Continuing on the theme of data, we were one of the first parties to back the Credits Due campaign established by The Ivors Academy and the Music Rights Awareness Foundation, which was launched by CISAC President and ABBA member Björn Ulvaeus at last year’s Ivor Novello Awards. It is an important initiative which has the potential to raise the quality of metadata circulating around the industry by supporting the effective capturing of artist credits at the point of creation.

Last year also saw PPL provide further support and hardship funding to help organisations continue to operate during challenging times. We made a second donation to the MMF’s Re:Build Fund to support UK-based artist managers who did not qualify for existing COVID-19 support packages.

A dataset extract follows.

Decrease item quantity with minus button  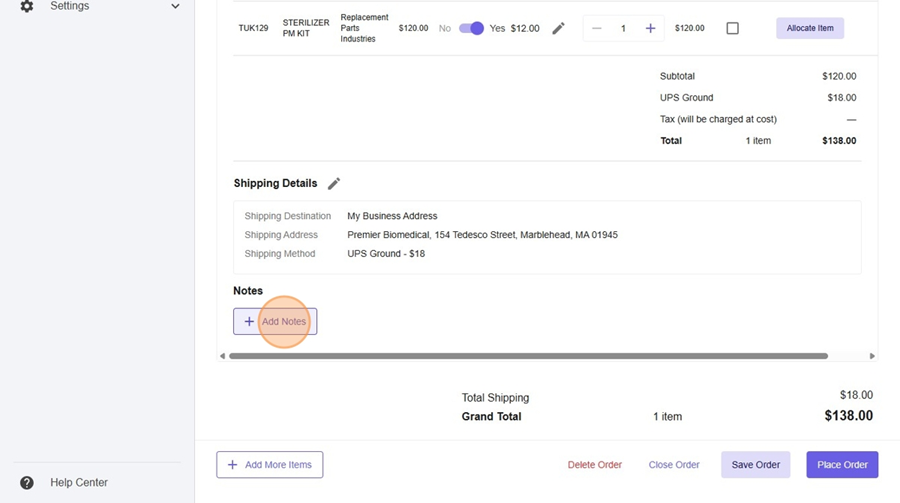tap(597, 28)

A further donation was made to Stagehand’s COVID-19 Crew Relief Fund, which went to supporting live music and event crews whose earnings had been impacted by the pandemic.

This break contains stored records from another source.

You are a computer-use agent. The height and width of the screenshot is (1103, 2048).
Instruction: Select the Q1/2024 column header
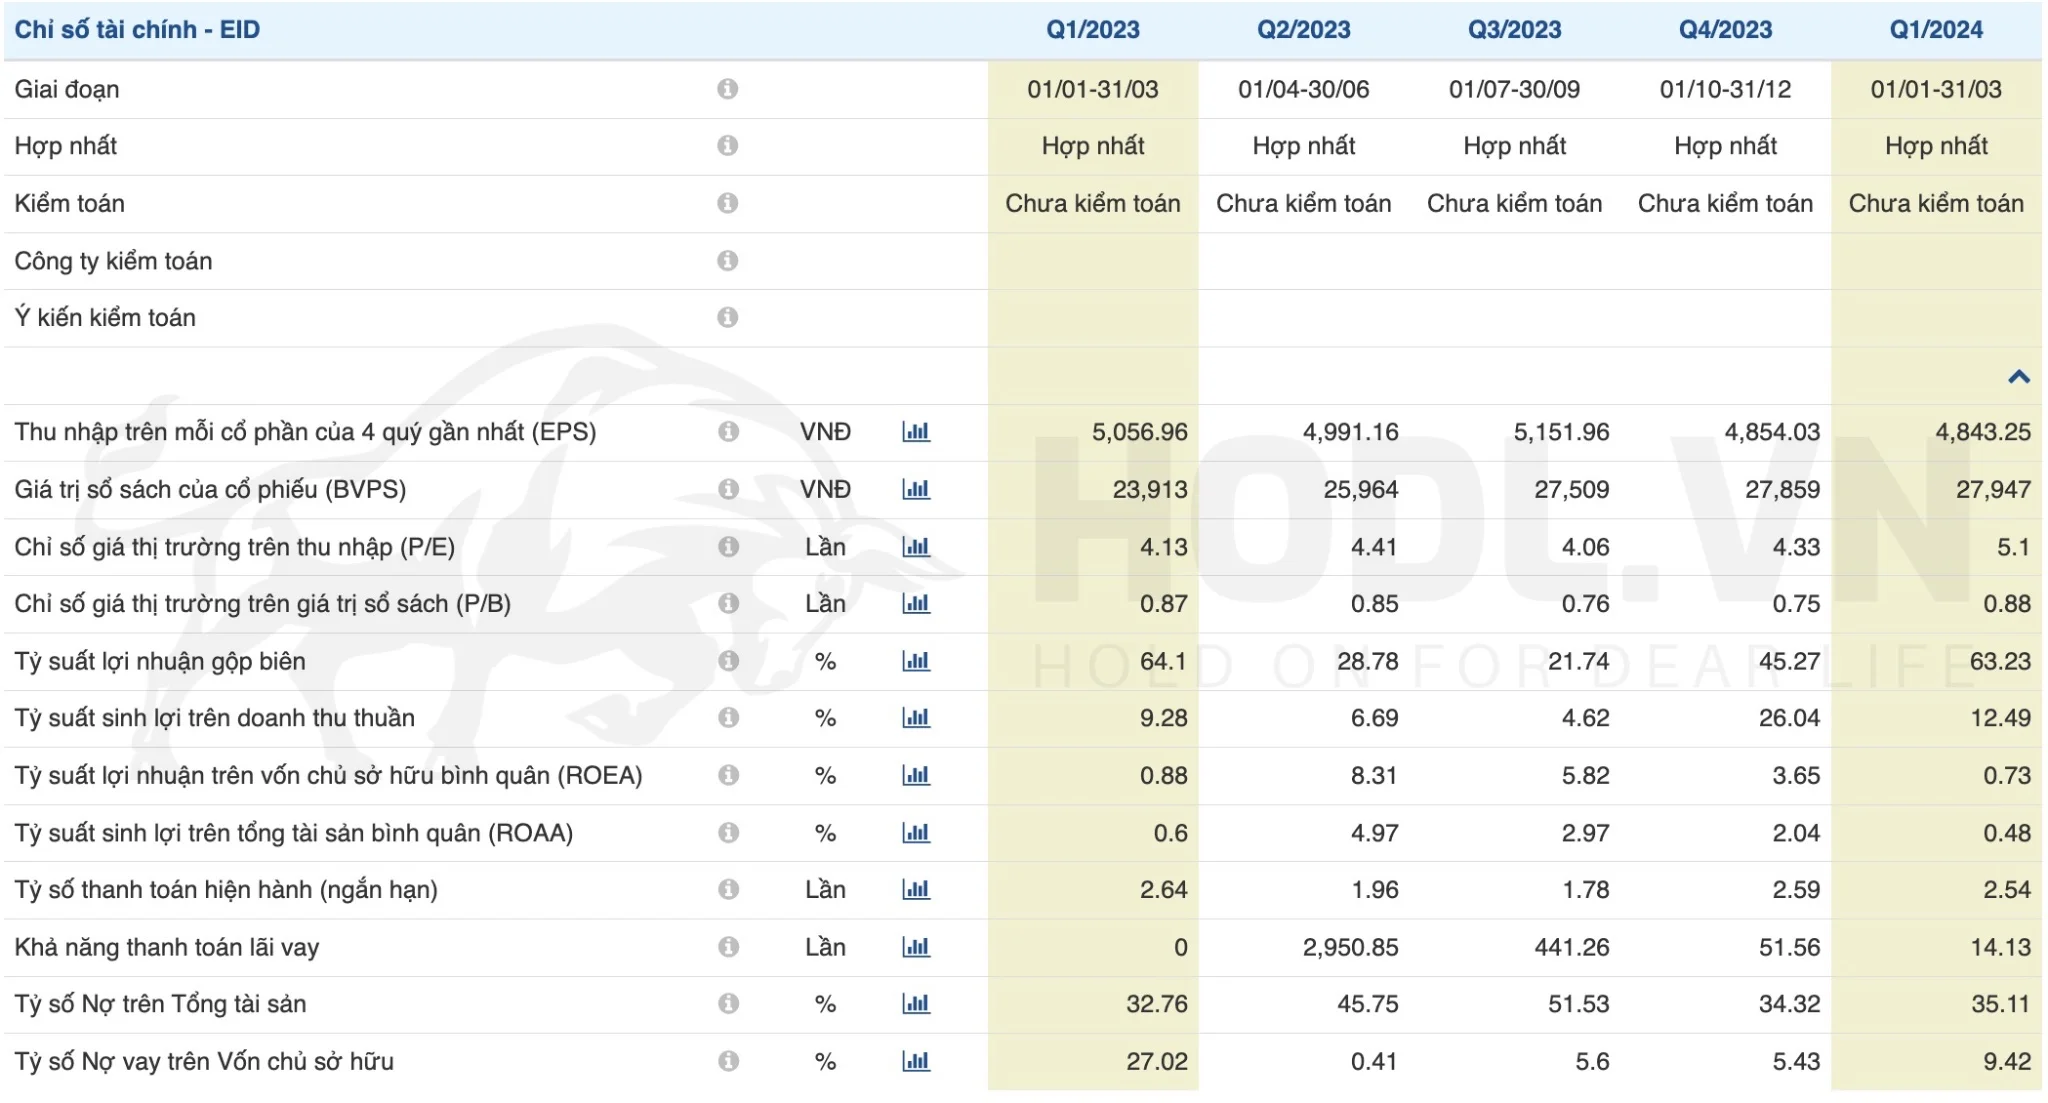1935,30
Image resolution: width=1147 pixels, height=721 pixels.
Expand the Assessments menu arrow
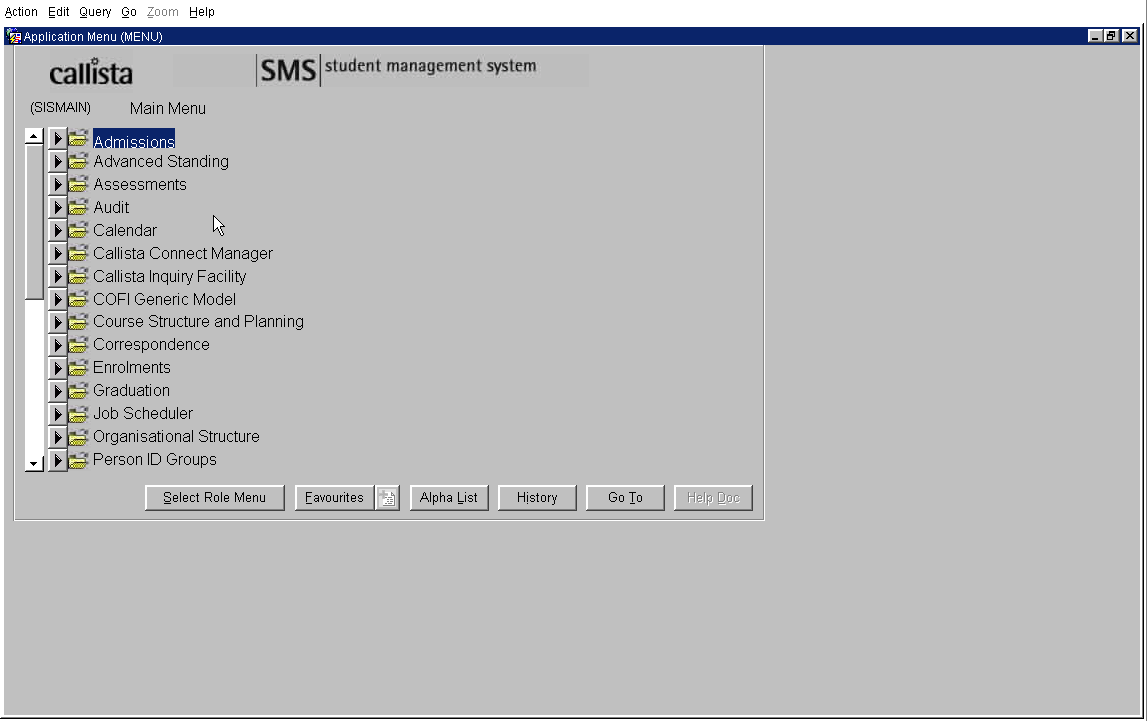(x=58, y=185)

In the field of health and wellbeing, we donated £100,000 to Music Minds Matter, the 24/7 mental health support line that is mostly funded by Help Musicians. You may have seen that Music Minds Matter transitioned last month to become a single-focus charity, separate to but set up and sustained by Help Musicians, to support the mental health of all who work in music across the UK. I am delighted that our own Deputy Chief People Officer Juliette Edwards is on the charity’s first ever Board of Trustees, helping to drive awareness of mental health challenges in the music industry and improving access to the necessary mental health support. The charity’s helpline is staffed by accredited therapists who can refer musicians to deeper therapeutic support via the charity’s long-standing clinical partner, the British Association for Performing Arts Medicine – BAPAM – of which I am Chair.

BAPAM provides a vital and growing service to the music industry and wider performing arts sectors, helping performers overcome physical and mental health problems related to their creative practice. A testament to the charity’s work is that 82% of patients seen in 2020 were back to performing in 2021. I would like to thank Claire Cordeaux and her team – as well as James Ainscough and his colleagues at Help Musicians – for the work they all do.

Finally, I would like to focus on the people who are critical to the success of PPL.

All of PPL’s achievements are underpinned by our 200 employees and their knowledge, expertise, drive, passion and commitment. I would like to say a massive thank you to the PPL team for all that we achieved together last year.

I would also like to recognise their openness with myself and the Executive Management Team in this past year as we have sought – like many others across the industry – to understand the needs, challenges and opportunities which we must embrace to make music a better place for all to work, regardless of one’s background.

Thank you to the members of our Diversity Forum for their input, their ideas and the impact they are having, and to those who have supported myself and my colleagues on this journey, including Ammo Talwar MBE and Paulette Long OBE who head up the UK Music Diversity Taskforce.

We have published our own five-year strategy for equity, diversity and inclusion which sets out our priorities to influence company culture and effect change, make PPL and the wider industry more accessible, enhance training and recruitment practices, and educate and engage with our employees. It comes with a set of targets against which we will evaluate our progress and we will continue to voluntarily publish our gender and ethnicity pay gaps, with transparency being central to all we do in this area.

I would like to thank the PPL Board and those who sit on our various Committees. I recognise it is an additional undertaking but I hope that you enjoy working with us and supporting PPL grow, evolve and become a stronger global music company.

And, last but not least, to John Smith OBE. It was a pleasure, John, to celebrate your Queen’s Honour earlier this year and to come together with many from across the music industry to recognise your achievements. Thank you for all you have done for the music industry over many decades and thank you also for your continued support of me and the PPL team.”